Vor einiger Zeit erreichte mich eine E-Mail eines ehemaligen Referendars, in der er schilderte, dass er seinen Elan aus dem Referendariat noch immer hochhalten könne, er jedoch ein Phänomen bei seinen Klassen entdeckt habe, für das er noch keine Lösung habe.
Die Schülerinnen und Schüler sind in der Einführungstunde1zu einem neuen Thema in der Regel hoch motiviert und arbeiten gut und interessiert mit. In den folgenden Stunden sinkt diese Motivation der Schülerinnen und Schüler dann leider auf ein Minimum. Die Frage nach dem Hochhalten der Arbeitsbereitschaft der Schülerinnen und Schüler stand im Raum.
Um mich dem Thema zu nähern, möchte ich zunächst eine Beobachtung schildern, die ich in meinem täglichen Geschäft erkannt habe und als These so klingt:
Dem Einstieg einer Unterrichtseinheit wird eine verhältnismäßig große Aufmerksamkeit geschenkt, ohne den langfristigen Lernerfolg der Schülerinnen und Schüler im Auge zu haben.
Meine Beobachtungen
Man sieht häufig Stunden die mit einem medialen oder gedanklichen Knall beginnen. Probleme werden aufgeworfen, Phänomene aufgezeigt, Situationen aus dem Alltag beschrieben, szenische Spiele2 veranstaltet, Videos gezeigt und und und…
Dieser Knalleffekt ist häufig nicht mehr als der Name vermuten lässt: Ein Knall, eine Bombe und dann – Stille. Ein Bombeneinstieg und dann: Unterricht nach Plan. Sicherlich guter Unterricht, aber eben nicht so interessant, wie der bomb(en)astische Einstieg.
Im alltäglichen Geschäft geht es aber gerade um die Zeit, in der hier die Stille herrscht. Es geht darum, die Schülerinnen und Schüler am Thema zu halten und dieses interessant erscheinen zu lassen. Doch diese Diskussion scheint es in der Tat nur sehr selten zu geben:
- Wie halten wir die Schülerinnen und Schüler bei der Stange?

> _Angezeigte Informationen_:

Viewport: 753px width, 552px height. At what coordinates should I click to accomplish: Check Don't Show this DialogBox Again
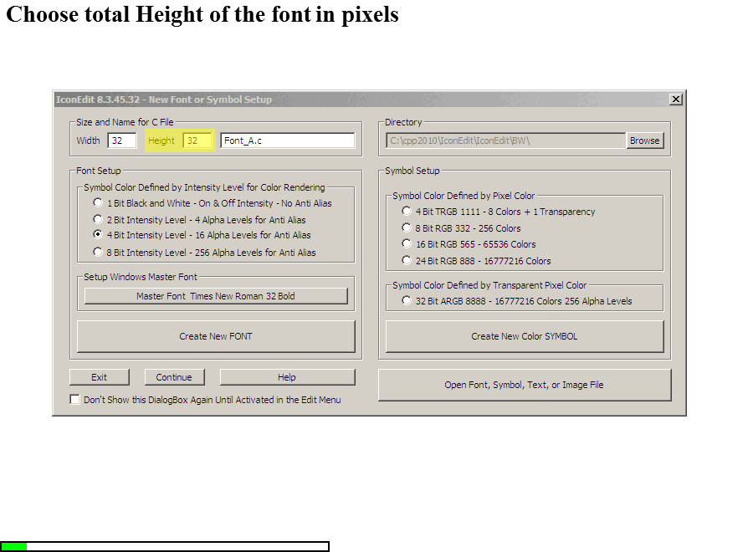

> _Zu erledigende Aufgaben_:
#1 Zähle alle Arten auf, wie Stunden laut dem Text zum Unterrichtseinstieg mit einem Knall beginnen.
#2 Schreibe den Text zum Unterrichtseinstieg im Anschluss an seinen letzten Satz weiter.

> _Antworten je Aufgabe_:
#1
- Probleme werden aufgeworfen
- Phänomene werden aufgezeigt
- Situationen aus dem Alltag werden beschrieben
- Szenische Spiele werden veranstaltet
- Videos werden gezeigt

#2
- Wir erreichen wir einen Weg, des Lernens, der gerne oder wenigstens ohne Widerstand beschritten werden kann.
Wie im kleinen, so im großen
Wenn man sich heute im Netz umschaut, da geht es in der Diskussion um Schul- und Unterrichtsentwicklung in den seltensten Fällen um das Lernen der Schülerinnen und Schüler, sondern sehr häufig nur um den Einsatz von Medien und um Digitalisierung!!11!!!11eins!elf!!:
- Welches WLan wann und wie in den Klassen erreichbar ist und
- Welche App für die Kinder ganz toll ist.
- Wie bekomme ich einen Sponsor, der mir die Tabletts bezahlt oder3
- wie erreiche ich eine BYOD-Kultur?4
- Was brauchen Schulen an elektronischer Ausstattung, damit sie erfolgreich sind?
- Was muss noch gekauft werden, damit die Schülerinnen und Schüler endlich lernen?
Allen diese Gedanken sind aus meiner Sicht in den häufigsten Fällen Knalleffekte. Keine Klasse lernt besser, nur weil ein digitales Whiteboard5 in der Klasse steht. Kein Lernender lernt besser, nur weil die Schule von Apple gesponsert wird. Es geht so selten um das Lernen der Schülerinnen und Schüler, dem Kerngeschäft unserer Zunft, sondern mehr und mehr um das Klappern, das zum Handwerk gehört – nur leider wird es immer mehr zum Klopfen und Trommeln in einer in sich geschlossenen Welt, um zu demonstrieren, wer der Chef im Ring ist.
Yin und Yang
Die Überbewertung der Einstige muss in meinen Augen abgeschafft werden. Sicherlich ist es gut, richtig und wichtig den Lernenden eine Thematik schmackhaft zu machen und die Gehirne der Lernenden kognitiv zu aktivieren.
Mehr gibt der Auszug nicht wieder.